● **PASSAGE GIVEN**:
--------------------
President Emmanuel Macron’s government was today plunged into a sex scandal amid the revelations after Benjamin Griveaux, 42, withdrew his candidacy to become Mayor of Paris.
Married dad-of-two Benjamin Griveaux stepped down in response to the film of him pleasuring himself as X-rated messages between the senior politician and woman were also revealed.
The explicit messages were published alongside extracts from the politician’s interviews and speeches about his support for family values.
Griveaux and wife Julia Minkowski have given a number of interviews bragging about his wish to be a "mayor for children and parents".
In October, he said: "When I told my wife that I intended to embark on the Parisian campaign, it was obviously with her support, otherwise it would not be possible.
"I love her very much. I would not do what I do if wasn’t there."

President Macron had backed Griveaux throughout his campaign to become mayor.
But the head of state was today "deeply disappointed" by what had happened, said a presidential aide.
--------------------
● **WORK TO COMPLETE**:
Carry the news report on Benjamin Griveaux's exit from the Paris mayoral race forward from its final sentence, in the same style.

● **GIVEN DATA**:
--------------------
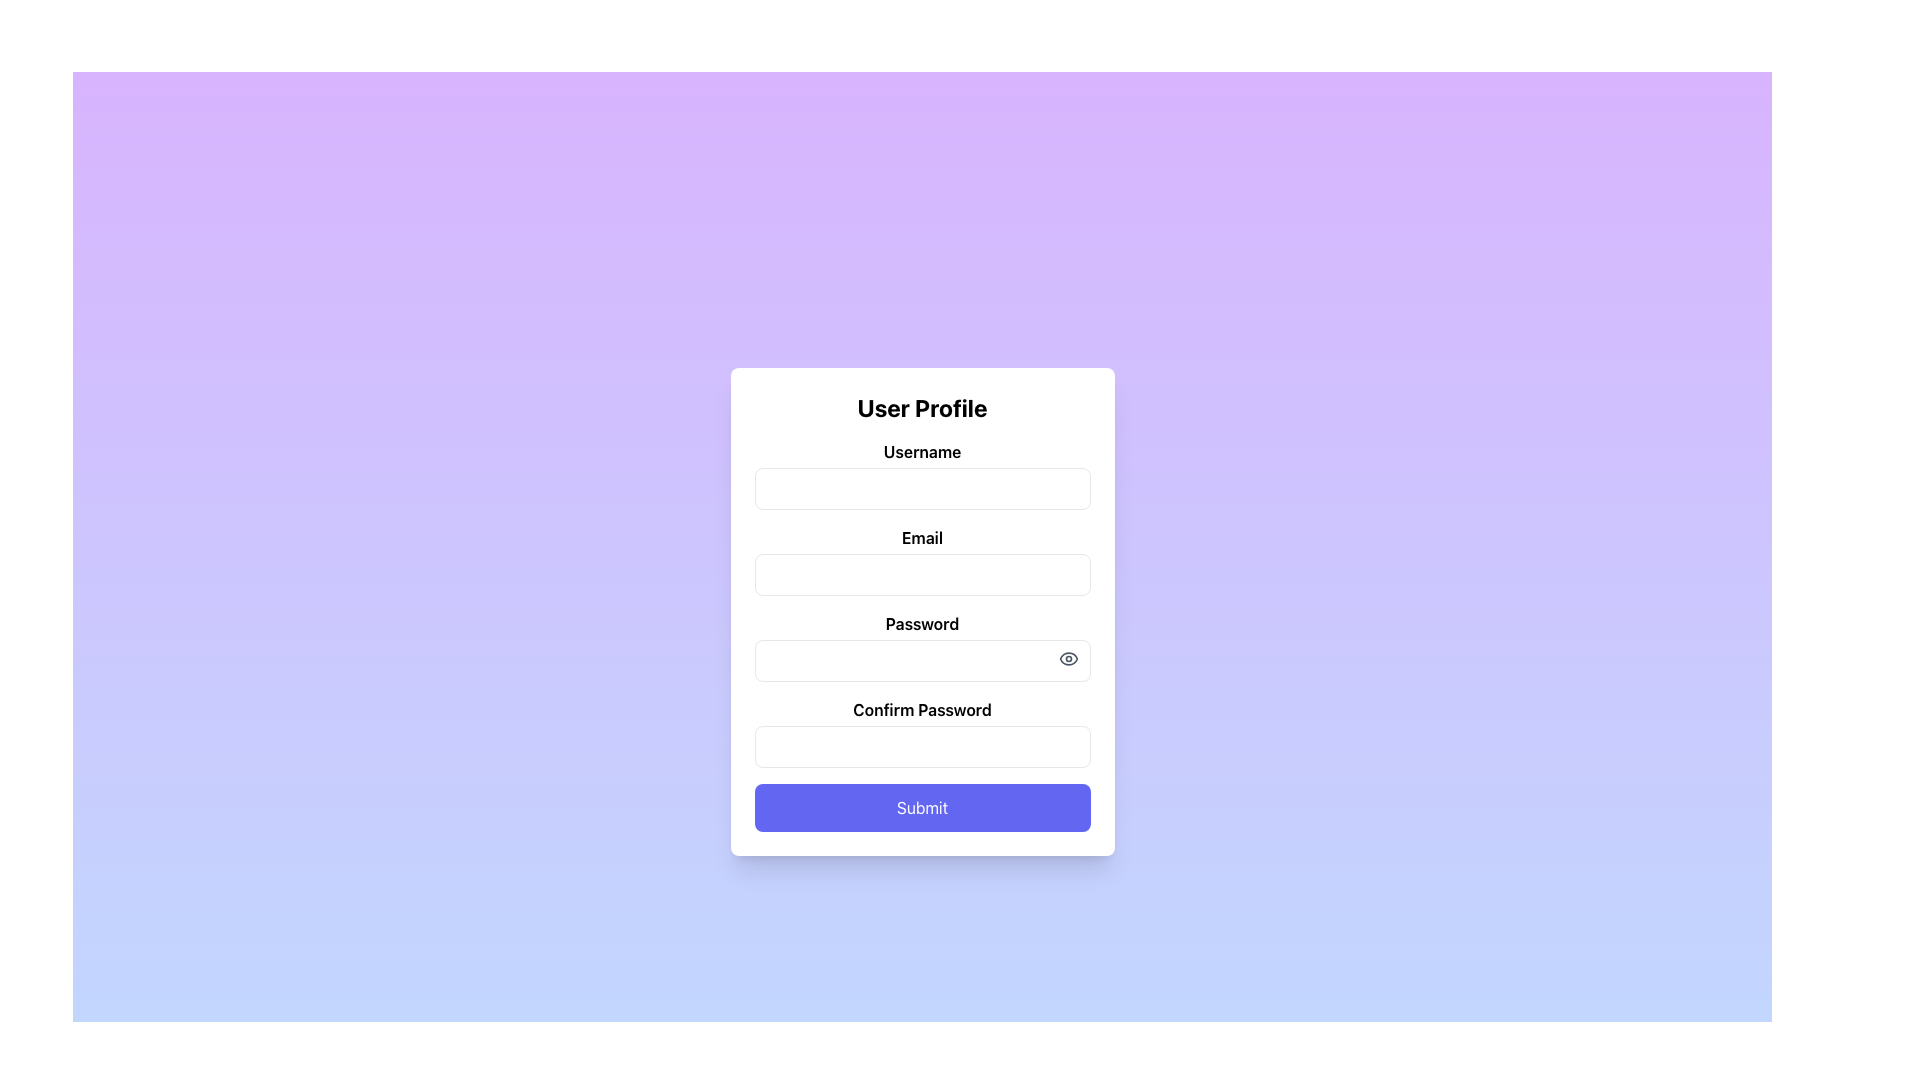 The width and height of the screenshot is (1920, 1080). Describe the element at coordinates (921, 474) in the screenshot. I see `the username input field to focus, which is the first entry in the 'User Profile' form located above the 'Email' input field` at that location.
--------------------
● **RESPONSE FOR THIS EXERCISE**:
Mr Griveaux - a former government spokesman and leading figure in Mr Macron’s Republic on the Move (LREM) party - said: "I have decided to withdraw my candidacy from Paris municipal elections.
"This decision will cost me, but my priorities are very clear – they are first of all my family."
Speaking of the video, he added: "A new stage was crossed yesterday.
"A website relayed ignoble attacks endangering my private life.
"I do not want to expose us further, my family and I, when anything goes, it goes too far."
Griveaux’s allies blamed the release of the footage to "anonymous enemies, possibly including the Russians".
The intimate video that appeared online contains mobile phone footage, and numerous details about Griveaux’s private life.